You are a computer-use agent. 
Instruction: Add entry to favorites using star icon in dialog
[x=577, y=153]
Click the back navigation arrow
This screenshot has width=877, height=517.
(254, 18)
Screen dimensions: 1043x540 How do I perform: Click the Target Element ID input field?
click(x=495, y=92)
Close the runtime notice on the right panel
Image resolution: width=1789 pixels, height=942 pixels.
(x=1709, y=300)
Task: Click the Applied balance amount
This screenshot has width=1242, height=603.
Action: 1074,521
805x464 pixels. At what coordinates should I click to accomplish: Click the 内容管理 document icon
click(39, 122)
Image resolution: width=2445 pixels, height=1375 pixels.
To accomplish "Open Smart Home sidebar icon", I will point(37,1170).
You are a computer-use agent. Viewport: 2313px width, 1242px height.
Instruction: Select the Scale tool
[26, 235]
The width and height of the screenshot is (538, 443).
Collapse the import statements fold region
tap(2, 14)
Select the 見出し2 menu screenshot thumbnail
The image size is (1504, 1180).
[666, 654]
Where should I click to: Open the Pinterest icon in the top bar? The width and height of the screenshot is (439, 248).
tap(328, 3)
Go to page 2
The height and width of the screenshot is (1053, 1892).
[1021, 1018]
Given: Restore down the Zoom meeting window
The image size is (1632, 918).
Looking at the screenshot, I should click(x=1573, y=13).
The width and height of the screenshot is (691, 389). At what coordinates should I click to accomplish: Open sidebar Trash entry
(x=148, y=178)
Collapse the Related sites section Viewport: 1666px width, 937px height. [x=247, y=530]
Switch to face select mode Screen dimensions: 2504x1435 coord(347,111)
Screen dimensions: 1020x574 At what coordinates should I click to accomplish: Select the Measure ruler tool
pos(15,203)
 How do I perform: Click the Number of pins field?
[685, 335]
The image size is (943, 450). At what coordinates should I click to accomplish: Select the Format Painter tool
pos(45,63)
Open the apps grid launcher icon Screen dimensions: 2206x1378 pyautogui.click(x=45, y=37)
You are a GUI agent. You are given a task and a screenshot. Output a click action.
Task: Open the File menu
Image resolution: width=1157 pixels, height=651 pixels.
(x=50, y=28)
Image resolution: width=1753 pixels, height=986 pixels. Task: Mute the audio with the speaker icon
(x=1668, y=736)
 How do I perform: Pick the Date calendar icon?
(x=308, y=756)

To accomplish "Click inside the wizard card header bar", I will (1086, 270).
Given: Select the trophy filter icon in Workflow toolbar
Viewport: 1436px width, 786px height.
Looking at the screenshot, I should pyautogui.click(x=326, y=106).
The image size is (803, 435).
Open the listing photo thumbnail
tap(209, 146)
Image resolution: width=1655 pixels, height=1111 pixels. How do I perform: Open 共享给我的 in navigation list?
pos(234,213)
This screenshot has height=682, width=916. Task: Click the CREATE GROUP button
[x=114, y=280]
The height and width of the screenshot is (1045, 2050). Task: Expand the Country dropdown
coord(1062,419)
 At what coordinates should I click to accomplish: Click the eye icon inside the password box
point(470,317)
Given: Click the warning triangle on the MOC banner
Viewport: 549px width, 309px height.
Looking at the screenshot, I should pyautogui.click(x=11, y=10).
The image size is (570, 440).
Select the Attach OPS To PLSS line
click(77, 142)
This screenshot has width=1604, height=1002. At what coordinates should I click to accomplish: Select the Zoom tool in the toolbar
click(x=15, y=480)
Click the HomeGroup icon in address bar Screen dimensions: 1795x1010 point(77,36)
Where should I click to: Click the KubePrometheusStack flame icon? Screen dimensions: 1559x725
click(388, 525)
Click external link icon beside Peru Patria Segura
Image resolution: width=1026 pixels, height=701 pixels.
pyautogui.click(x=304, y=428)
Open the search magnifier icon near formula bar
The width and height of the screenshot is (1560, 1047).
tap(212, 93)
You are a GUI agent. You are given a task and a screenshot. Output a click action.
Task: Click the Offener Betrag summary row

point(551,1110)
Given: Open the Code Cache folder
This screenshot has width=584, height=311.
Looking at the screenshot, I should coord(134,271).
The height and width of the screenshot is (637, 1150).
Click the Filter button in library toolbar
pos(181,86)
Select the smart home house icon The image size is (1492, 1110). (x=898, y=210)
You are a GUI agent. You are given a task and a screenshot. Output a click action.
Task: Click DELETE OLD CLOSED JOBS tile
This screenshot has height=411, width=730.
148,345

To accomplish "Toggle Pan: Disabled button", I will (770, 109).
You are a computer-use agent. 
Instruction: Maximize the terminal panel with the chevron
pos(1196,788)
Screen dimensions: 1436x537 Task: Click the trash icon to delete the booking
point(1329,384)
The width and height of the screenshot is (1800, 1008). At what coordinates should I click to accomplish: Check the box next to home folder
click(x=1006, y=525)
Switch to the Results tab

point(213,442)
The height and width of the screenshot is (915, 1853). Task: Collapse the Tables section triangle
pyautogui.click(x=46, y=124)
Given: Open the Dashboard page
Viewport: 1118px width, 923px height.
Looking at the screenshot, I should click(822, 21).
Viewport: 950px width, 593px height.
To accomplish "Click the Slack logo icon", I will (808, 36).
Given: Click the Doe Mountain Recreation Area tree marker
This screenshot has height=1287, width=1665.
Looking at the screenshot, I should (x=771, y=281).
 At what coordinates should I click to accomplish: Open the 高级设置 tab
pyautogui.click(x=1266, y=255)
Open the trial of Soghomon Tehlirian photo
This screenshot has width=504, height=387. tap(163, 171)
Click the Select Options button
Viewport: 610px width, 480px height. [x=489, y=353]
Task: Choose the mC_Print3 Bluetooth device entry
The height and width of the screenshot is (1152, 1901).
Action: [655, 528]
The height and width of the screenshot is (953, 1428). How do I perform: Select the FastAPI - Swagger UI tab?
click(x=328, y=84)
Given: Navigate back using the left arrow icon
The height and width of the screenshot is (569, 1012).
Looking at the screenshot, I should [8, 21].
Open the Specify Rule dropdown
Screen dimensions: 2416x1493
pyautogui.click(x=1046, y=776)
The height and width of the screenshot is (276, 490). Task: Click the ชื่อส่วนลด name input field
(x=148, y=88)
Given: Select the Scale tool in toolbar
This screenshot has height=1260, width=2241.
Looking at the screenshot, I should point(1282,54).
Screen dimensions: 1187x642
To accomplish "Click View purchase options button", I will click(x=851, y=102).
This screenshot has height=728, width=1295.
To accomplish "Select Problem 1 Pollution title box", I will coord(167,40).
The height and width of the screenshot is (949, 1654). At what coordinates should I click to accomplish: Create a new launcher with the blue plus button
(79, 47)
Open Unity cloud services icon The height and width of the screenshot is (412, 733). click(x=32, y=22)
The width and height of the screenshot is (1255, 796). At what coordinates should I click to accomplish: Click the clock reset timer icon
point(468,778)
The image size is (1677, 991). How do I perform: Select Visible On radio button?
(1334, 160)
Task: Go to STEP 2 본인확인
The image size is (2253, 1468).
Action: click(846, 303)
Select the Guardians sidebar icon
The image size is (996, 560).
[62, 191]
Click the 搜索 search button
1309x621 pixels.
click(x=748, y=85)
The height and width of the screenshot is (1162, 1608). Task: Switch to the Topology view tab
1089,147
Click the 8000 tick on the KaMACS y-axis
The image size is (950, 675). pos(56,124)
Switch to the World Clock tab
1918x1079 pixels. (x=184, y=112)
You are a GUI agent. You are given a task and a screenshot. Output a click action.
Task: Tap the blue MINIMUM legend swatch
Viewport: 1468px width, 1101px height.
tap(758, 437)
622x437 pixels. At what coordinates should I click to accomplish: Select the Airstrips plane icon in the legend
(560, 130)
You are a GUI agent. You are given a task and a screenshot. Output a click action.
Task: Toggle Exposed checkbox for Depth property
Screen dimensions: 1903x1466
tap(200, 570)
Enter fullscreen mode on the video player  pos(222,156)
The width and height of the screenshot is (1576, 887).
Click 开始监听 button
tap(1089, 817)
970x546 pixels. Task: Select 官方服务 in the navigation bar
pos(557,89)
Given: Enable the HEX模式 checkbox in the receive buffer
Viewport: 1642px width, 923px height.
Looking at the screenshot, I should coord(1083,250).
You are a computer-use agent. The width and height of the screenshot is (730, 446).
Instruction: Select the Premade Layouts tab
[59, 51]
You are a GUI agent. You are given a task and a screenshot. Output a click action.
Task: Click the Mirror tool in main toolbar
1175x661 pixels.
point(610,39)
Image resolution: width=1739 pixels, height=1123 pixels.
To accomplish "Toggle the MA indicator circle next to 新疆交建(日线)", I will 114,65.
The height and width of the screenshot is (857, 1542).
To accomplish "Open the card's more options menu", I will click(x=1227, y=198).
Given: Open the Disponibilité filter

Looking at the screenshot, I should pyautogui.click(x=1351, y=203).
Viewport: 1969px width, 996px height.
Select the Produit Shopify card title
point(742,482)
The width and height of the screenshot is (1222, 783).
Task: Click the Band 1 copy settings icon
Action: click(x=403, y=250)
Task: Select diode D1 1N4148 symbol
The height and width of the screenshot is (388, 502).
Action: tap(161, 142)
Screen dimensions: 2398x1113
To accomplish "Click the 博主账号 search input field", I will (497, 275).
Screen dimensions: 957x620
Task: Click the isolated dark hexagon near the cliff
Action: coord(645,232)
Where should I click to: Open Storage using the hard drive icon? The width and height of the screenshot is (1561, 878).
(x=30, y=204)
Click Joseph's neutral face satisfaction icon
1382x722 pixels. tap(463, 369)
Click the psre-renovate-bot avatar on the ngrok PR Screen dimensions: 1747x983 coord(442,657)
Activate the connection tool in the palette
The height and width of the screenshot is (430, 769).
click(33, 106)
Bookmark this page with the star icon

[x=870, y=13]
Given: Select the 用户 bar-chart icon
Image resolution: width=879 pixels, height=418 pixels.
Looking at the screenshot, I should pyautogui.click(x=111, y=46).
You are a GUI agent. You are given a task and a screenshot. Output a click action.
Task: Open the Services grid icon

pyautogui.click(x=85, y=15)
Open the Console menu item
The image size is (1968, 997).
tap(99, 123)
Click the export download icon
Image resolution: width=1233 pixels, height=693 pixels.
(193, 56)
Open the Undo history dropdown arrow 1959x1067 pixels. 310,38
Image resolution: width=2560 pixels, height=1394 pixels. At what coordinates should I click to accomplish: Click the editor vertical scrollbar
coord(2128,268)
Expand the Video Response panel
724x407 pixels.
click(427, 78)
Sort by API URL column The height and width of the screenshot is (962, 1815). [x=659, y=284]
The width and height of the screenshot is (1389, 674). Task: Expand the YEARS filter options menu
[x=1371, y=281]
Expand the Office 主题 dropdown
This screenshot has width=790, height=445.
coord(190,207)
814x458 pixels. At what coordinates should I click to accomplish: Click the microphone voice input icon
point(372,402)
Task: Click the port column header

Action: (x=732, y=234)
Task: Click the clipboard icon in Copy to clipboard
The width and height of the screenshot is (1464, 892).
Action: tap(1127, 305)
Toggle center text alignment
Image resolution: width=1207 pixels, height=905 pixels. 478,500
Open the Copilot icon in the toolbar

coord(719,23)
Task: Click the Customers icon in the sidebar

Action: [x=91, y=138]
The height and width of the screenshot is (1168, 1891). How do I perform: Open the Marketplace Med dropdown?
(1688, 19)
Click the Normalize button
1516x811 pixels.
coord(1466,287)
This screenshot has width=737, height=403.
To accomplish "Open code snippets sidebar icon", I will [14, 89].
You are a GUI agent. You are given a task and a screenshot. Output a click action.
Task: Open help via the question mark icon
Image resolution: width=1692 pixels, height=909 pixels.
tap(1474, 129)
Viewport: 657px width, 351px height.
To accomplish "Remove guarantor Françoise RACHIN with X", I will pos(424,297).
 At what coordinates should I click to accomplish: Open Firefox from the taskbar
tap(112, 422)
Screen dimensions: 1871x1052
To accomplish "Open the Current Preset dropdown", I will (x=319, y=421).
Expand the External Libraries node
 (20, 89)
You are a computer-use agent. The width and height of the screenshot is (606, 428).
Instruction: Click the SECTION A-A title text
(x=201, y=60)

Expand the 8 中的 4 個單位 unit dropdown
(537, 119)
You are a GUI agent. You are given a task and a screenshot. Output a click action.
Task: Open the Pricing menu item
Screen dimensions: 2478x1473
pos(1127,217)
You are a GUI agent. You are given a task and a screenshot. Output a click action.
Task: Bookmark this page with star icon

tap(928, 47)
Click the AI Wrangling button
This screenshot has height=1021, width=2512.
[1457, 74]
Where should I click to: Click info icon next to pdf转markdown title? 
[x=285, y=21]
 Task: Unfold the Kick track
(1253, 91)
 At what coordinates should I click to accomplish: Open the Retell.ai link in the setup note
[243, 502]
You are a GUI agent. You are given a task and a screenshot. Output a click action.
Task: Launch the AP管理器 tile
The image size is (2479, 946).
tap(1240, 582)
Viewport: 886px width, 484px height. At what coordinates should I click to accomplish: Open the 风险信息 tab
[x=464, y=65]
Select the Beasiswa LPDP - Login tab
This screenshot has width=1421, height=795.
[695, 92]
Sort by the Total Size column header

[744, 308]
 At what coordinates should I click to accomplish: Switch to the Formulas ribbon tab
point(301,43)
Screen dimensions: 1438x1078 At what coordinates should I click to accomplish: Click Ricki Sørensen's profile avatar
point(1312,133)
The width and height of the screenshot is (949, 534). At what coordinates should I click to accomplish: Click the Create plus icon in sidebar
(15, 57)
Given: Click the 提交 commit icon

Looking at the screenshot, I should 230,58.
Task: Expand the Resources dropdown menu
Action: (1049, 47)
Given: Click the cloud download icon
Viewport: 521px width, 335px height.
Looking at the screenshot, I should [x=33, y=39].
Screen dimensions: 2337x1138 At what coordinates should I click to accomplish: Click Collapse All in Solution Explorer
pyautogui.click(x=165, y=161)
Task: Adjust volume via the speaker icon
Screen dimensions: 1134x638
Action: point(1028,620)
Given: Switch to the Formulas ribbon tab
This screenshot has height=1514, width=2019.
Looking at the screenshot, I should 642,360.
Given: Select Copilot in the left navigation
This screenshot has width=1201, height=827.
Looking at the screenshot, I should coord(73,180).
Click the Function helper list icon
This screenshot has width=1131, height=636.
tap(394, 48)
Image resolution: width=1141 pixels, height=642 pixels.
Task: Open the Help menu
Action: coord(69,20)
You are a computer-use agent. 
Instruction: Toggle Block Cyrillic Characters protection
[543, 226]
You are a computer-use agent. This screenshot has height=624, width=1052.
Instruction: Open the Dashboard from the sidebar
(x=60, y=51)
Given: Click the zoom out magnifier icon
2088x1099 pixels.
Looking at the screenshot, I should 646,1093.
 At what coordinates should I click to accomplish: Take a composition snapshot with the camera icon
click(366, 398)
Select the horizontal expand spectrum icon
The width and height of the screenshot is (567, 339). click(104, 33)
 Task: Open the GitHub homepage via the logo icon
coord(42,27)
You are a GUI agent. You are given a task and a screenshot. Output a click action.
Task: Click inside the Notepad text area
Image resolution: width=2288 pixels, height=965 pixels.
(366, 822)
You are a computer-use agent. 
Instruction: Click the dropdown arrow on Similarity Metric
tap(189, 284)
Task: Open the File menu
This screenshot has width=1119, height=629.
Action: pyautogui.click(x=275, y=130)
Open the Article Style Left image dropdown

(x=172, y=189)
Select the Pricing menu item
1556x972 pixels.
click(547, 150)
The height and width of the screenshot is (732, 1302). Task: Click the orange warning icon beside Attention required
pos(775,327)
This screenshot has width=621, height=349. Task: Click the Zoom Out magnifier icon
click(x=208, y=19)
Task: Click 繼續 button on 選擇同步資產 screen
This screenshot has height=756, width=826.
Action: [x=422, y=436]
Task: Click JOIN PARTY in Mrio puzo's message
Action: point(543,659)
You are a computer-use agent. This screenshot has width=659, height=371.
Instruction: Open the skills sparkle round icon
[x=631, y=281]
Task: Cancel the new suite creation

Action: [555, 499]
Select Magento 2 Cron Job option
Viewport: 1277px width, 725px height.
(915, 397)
********
* ACTION ITEM:
In the lines above, find the word "tile" and copy each line that contains it.

* RESULT OF THE EXERCISE:
Task: Click DELETE OLD CLOSED JOBS tile
Task: Launch the AP管理器 tile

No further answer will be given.